▶ EXERCISE REQUIREMENTS
Convert the listing below into a JSON array of strings, with one string for each line and blank lines omitted.

▶ Target position records
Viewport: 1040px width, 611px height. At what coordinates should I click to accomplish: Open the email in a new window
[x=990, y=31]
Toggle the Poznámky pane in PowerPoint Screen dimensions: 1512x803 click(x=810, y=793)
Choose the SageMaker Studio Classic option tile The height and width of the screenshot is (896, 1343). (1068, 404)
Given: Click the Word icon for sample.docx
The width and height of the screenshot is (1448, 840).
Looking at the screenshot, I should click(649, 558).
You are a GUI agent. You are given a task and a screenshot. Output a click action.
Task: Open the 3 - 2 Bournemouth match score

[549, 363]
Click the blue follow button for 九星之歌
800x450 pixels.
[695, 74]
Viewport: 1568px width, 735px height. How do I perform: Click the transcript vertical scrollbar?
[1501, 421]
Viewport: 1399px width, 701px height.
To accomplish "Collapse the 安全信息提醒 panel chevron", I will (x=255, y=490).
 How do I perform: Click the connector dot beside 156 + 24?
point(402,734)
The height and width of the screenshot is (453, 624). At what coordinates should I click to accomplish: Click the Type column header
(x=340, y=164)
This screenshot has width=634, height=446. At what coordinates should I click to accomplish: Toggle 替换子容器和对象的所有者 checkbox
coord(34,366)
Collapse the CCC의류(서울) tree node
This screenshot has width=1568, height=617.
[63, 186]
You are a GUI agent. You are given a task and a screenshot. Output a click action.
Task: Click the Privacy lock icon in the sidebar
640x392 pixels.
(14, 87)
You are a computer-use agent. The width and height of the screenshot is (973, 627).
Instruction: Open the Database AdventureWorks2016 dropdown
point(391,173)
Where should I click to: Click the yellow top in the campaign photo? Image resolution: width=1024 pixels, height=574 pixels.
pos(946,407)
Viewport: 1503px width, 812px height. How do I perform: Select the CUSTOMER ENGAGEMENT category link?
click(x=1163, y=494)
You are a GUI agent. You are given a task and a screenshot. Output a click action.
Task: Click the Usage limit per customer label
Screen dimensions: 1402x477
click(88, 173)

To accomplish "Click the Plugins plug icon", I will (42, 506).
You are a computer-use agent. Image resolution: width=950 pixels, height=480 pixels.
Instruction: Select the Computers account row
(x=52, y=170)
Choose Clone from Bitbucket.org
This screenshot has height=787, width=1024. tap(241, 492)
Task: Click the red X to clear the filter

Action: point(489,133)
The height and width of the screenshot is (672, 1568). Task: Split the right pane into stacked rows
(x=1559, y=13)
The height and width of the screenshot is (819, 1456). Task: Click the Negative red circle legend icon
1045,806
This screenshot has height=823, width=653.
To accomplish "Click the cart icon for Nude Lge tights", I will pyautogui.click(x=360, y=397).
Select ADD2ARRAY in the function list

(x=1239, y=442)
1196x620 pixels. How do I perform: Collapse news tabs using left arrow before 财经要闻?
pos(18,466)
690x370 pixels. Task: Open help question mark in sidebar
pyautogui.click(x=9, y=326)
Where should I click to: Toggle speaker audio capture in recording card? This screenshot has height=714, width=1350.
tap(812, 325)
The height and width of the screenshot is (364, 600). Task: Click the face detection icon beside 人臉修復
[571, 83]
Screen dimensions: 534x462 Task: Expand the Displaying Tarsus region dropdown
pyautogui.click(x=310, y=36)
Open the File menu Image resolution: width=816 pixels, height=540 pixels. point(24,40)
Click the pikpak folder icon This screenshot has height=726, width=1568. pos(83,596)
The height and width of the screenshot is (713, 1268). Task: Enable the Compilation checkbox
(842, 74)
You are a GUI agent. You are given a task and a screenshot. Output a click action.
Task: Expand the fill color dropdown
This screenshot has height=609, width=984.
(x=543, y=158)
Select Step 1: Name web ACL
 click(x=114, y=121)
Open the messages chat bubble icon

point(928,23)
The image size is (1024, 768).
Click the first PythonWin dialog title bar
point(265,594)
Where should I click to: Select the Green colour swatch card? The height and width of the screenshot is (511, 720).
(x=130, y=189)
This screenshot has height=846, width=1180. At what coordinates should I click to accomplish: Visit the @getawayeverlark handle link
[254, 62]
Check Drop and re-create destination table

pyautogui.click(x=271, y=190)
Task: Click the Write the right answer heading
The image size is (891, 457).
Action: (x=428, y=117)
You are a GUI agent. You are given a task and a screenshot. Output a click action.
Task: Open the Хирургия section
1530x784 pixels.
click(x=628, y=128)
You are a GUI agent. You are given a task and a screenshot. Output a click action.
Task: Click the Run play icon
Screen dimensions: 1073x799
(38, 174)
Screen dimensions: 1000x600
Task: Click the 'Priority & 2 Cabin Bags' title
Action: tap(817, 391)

▶ SOLUTION TO THE PROBLEM
[
  "Viewport: 1040px width, 611px height. At what coordinates should I click to accomplish: Open the email in a new window",
  "[x=990, y=31]",
  "Toggle the Poznámky pane in PowerPoint Screen dimensions: 1512x803 click(x=810, y=793)",
  "Choose the SageMaker Studio Classic option tile The height and width of the screenshot is (896, 1343). (1068, 404)",
  "Given: Click the Word icon for sample.docx",
  "The width and height of the screenshot is (1448, 840).",
  "Looking at the screenshot, I should click(649, 558).",
  "You are a GUI agent. You are given a task and a screenshot. Output a click action.",
  "Task: Open the 3 - 2 Bournemouth match score",
  "[549, 363]",
  "Click the blue follow button for 九星之歌",
  "800x450 pixels.",
  "[695, 74]",
  "Viewport: 1568px width, 735px height. How do I perform: Click the transcript vertical scrollbar?",
  "[1501, 421]",
  "Viewport: 1399px width, 701px height.",
  "To accomplish \"Collapse the 安全信息提醒 panel chevron\", I will (x=255, y=490).",
  " How do I perform: Click the connector dot beside 156 + 24?",
  "point(402,734)",
  "The height and width of the screenshot is (453, 624). At what coordinates should I click to accomplish: Click the Type column header",
  "(x=340, y=164)",
  "This screenshot has width=634, height=446. At what coordinates should I click to accomplish: Toggle 替换子容器和对象的所有者 checkbox",
  "coord(34,366)",
  "Collapse the CCC의류(서울) tree node",
  "This screenshot has width=1568, height=617.",
  "[63, 186]",
  "You are a GUI agent. You are given a task and a screenshot. Output a click action.",
  "Task: Click the Privacy lock icon in the sidebar",
  "640x392 pixels.",
  "(14, 87)",
  "You are a computer-use agent. The width and height of the screenshot is (973, 627).",
  "Instruction: Open the Database AdventureWorks2016 dropdown",
  "point(391,173)",
  "Where should I click to: Click the yellow top in the campaign photo? Image resolution: width=1024 pixels, height=574 pixels.",
  "pos(946,407)",
  "Viewport: 1503px width, 812px height. How do I perform: Select the CUSTOMER ENGAGEMENT category link?",
  "click(x=1163, y=494)",
  "You are a GUI agent. You are given a task and a screenshot. Output a click action.",
  "Task: Click the Usage limit per customer label",
  "Screen dimensions: 1402x477",
  "click(88, 173)",
  "To accomplish \"Click the Plugins plug icon\", I will (42, 506).",
  "You are a computer-use agent. Image resolution: width=950 pixels, height=480 pixels.",
  "Instruction: Select the Computers account row",
  "(x=52, y=170)",
  "Choose Clone from Bitbucket.org",
  "This screenshot has height=787, width=1024. tap(241, 492)",
  "Task: Click the red X to clear the filter",
  "Action: point(489,133)",
  "The height and width of the screenshot is (672, 1568). Task: Split the right pane into stacked rows",
  "(x=1559, y=13)",
  "The height and width of the screenshot is (819, 1456). Task: Click the Negative red circle legend icon",
  "1045,806",
  "This screenshot has height=823, width=653.",
  "To accomplish \"Click the cart icon for Nude Lge tights\", I will pyautogui.click(x=360, y=397).",
  "Select ADD2ARRAY in the function list",
  "(x=1239, y=442)",
  "1196x620 pixels. How do I perform: Collapse news tabs using left arrow before 财经要闻?",
  "pos(18,466)",
  "690x370 pixels. Task: Open help question mark in sidebar",
  "pyautogui.click(x=9, y=326)",
  "Where should I click to: Toggle speaker audio capture in recording card? This screenshot has height=714, width=1350.",
  "tap(812, 325)",
  "The height and width of the screenshot is (364, 600). Task: Click the face detection icon beside 人臉修復",
  "[571, 83]",
  "Screen dimensions: 534x462 Task: Expand the Displaying Tarsus region dropdown",
  "pyautogui.click(x=310, y=36)",
  "Open the File menu Image resolution: width=816 pixels, height=540 pixels. point(24,40)",
  "Click the pikpak folder icon This screenshot has height=726, width=1568. pos(83,596)",
  "The height and width of the screenshot is (713, 1268). Task: Enable the Compilation checkbox",
  "(842, 74)",
  "You are a GUI agent. You are given a task and a screenshot. Output a click action.",
  "Task: Expand the fill color dropdown",
  "This screenshot has height=609, width=984.",
  "(x=543, y=158)",
  "Select Step 1: Name web ACL",
  " click(x=114, y=121)",
  "Open the messages chat bubble icon",
  "point(928,23)",
  "The image size is (1024, 768).",
  "Click the first PythonWin dialog title bar",
  "point(265,594)",
  "Where should I click to: Select the Green colour swatch card? The height and width of the screenshot is (511, 720).",
  "(x=130, y=189)",
  "This screenshot has height=846, width=1180. At what coordinates should I click to accomplish: Visit the @getawayeverlark handle link",
  "[254, 62]",
  "Check Drop and re-create destination table",
  "pyautogui.click(x=271, y=190)",
  "Task: Click the Write the right answer heading",
  "The image size is (891, 457).",
  "Action: (x=428, y=117)",
  "You are a GUI agent. You are given a task and a screenshot. Output a click action.",
  "Task: Open the Хирургия section",
  "1530x784 pixels.",
  "click(x=628, y=128)",
  "You are a GUI agent. You are given a task and a screenshot. Output a click action.",
  "Task: Click the Run play icon",
  "Screen dimensions: 1073x799",
  "(38, 174)",
  "Screen dimensions: 1000x600",
  "Task: Click the 'Priority & 2 Cabin Bags' title",
  "Action: tap(817, 391)"
]